Since the retrieved context is usually the largest part of the input, this compression significantly shortens the sequence length fed to the decoder. This design offers three main advantages: it improves token allocation efficiency, enables the reuse of pre-computed embeddings to eliminate redundant computation, and reduces attention complexity by having the model operate on a small number of chunks instead of thousands of tokens.
REFRAG can also perform "compression anywhere," meaning it can handle a mix of compressed chunks and full-text tokens at any position in the prompt. This capability is enhanced by a lightweight reinforcement learning (RL) policy that learns to selectively determine which chunks are critical enough to be passed as full text and which can be safely compressed.
REFRAG in action
The researchers validated REFRAG on diverse long-context tasks, including RAG, multi-turn conversations, and document summarization. They trained their models on the Slimpajama dataset and evaluated them against baselines like LLaMA-2 and CEPE, a state-of-the-art model for long-context efficiency. The results show that REFRAG models, with compression rates of 8x (REFRAG8) and 16x (REFRAG16), consistently outperform other baselines across nearly all settings while achieving lower latency than CEPE. They also maintain superior performance on contexts far longer than what they were trained on.
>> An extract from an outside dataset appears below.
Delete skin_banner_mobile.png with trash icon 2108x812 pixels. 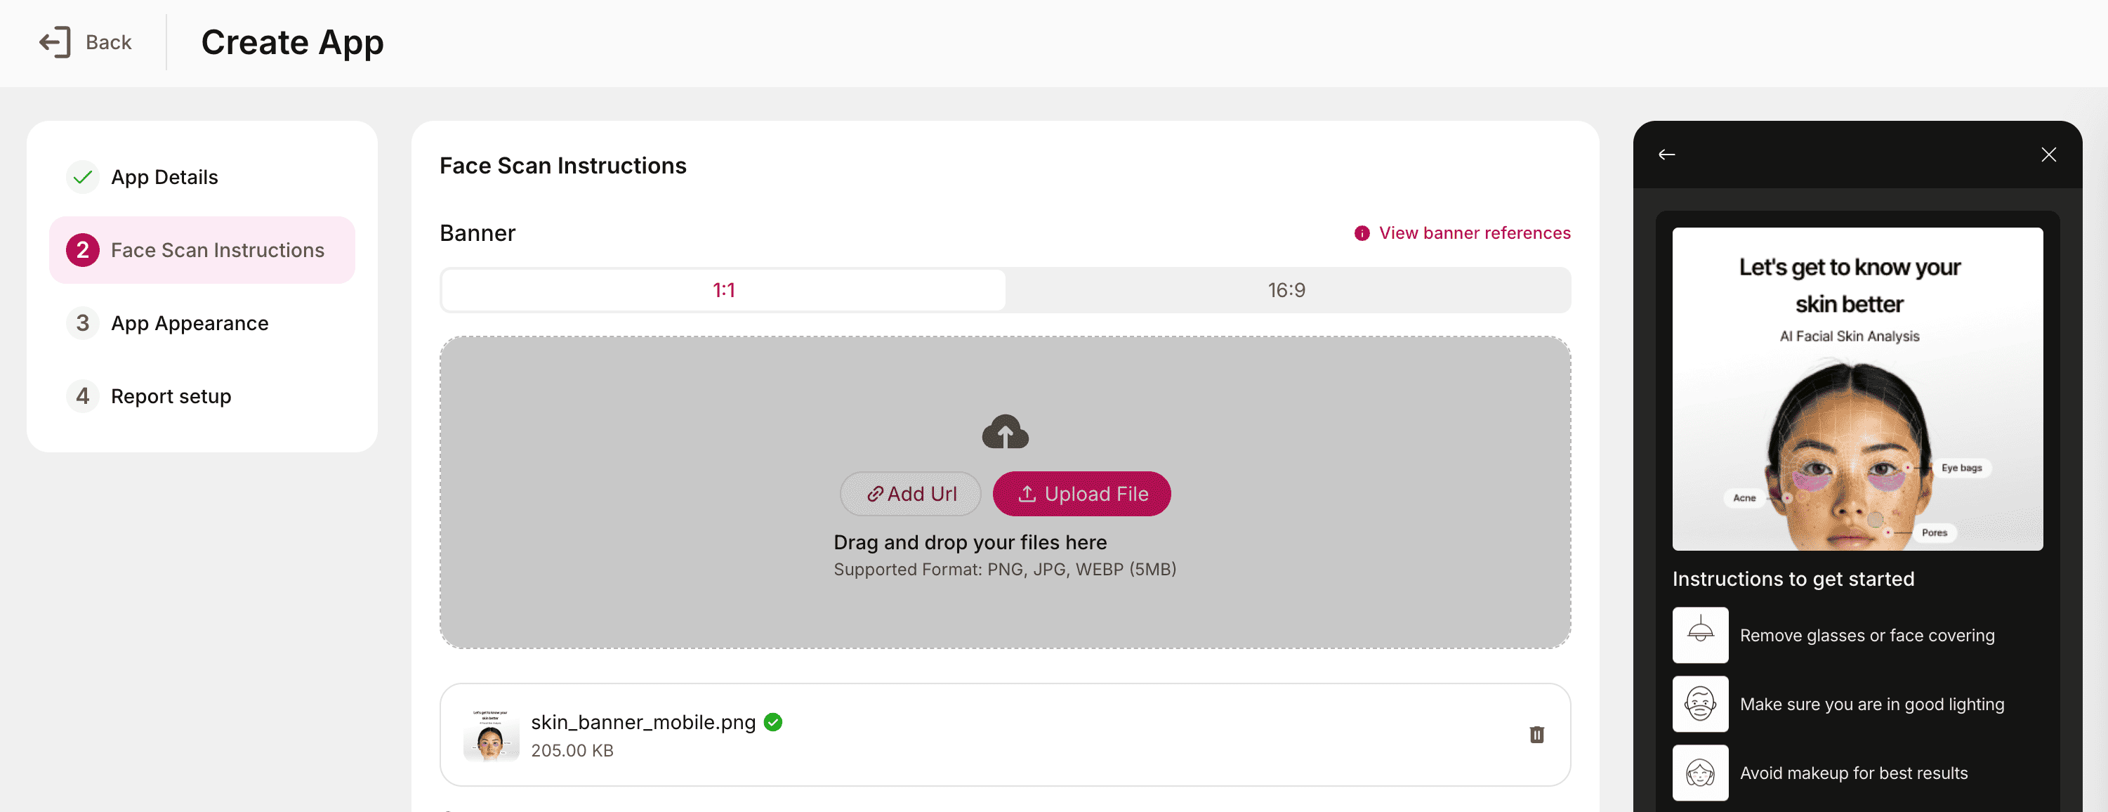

In RAG experiments, REFRAG’s compression allowed it to process more context information, leading to better performance. Surprisingly, REFRAG16 and REFRAG32 outperformed a fine-tuned LLaMA model despite processing 2-4 times fewer tokens in the decoder, which translates to lower latency. In scenarios with a less accurate retriever, REFRAG's ability to process a larger context allowed it to extract more useful information from irrelevant passages and outperform the baseline LLaMA model.
In multi-turn conversations, where context windows can quickly become exhausted, REFRAG maintained robust performance even with a large number of conversational turns and retrieved passages. Its compression approach allowed it to retain more of the conversational history without requiring modifications to the base model's positional encoding.
The researchers conclude, “Our results highlight the importance of specialized treatment for RAG-based systems and open new directions for efficient large-context LLM inference. We believe that REFRAG provides a practical and scalable solution for deploying LLMs in latency-sensitive, knowledge-intensive applications.”
With LLMs supporting longer context windows and capacity to process information at inference time, being able to optimize the documents you feed to a model becomes very crucial. This is where REFRAG can make a huge difference, providing a much better user experience without sacrificing the quality of the responses.
Meta’s new AI lab aims for the elusive dream of superintelligence. But it is refreshing to see that while they aim for the stars, they also remain grounded in solving very practical problems, which can end up playing an important role in future breakthroughs.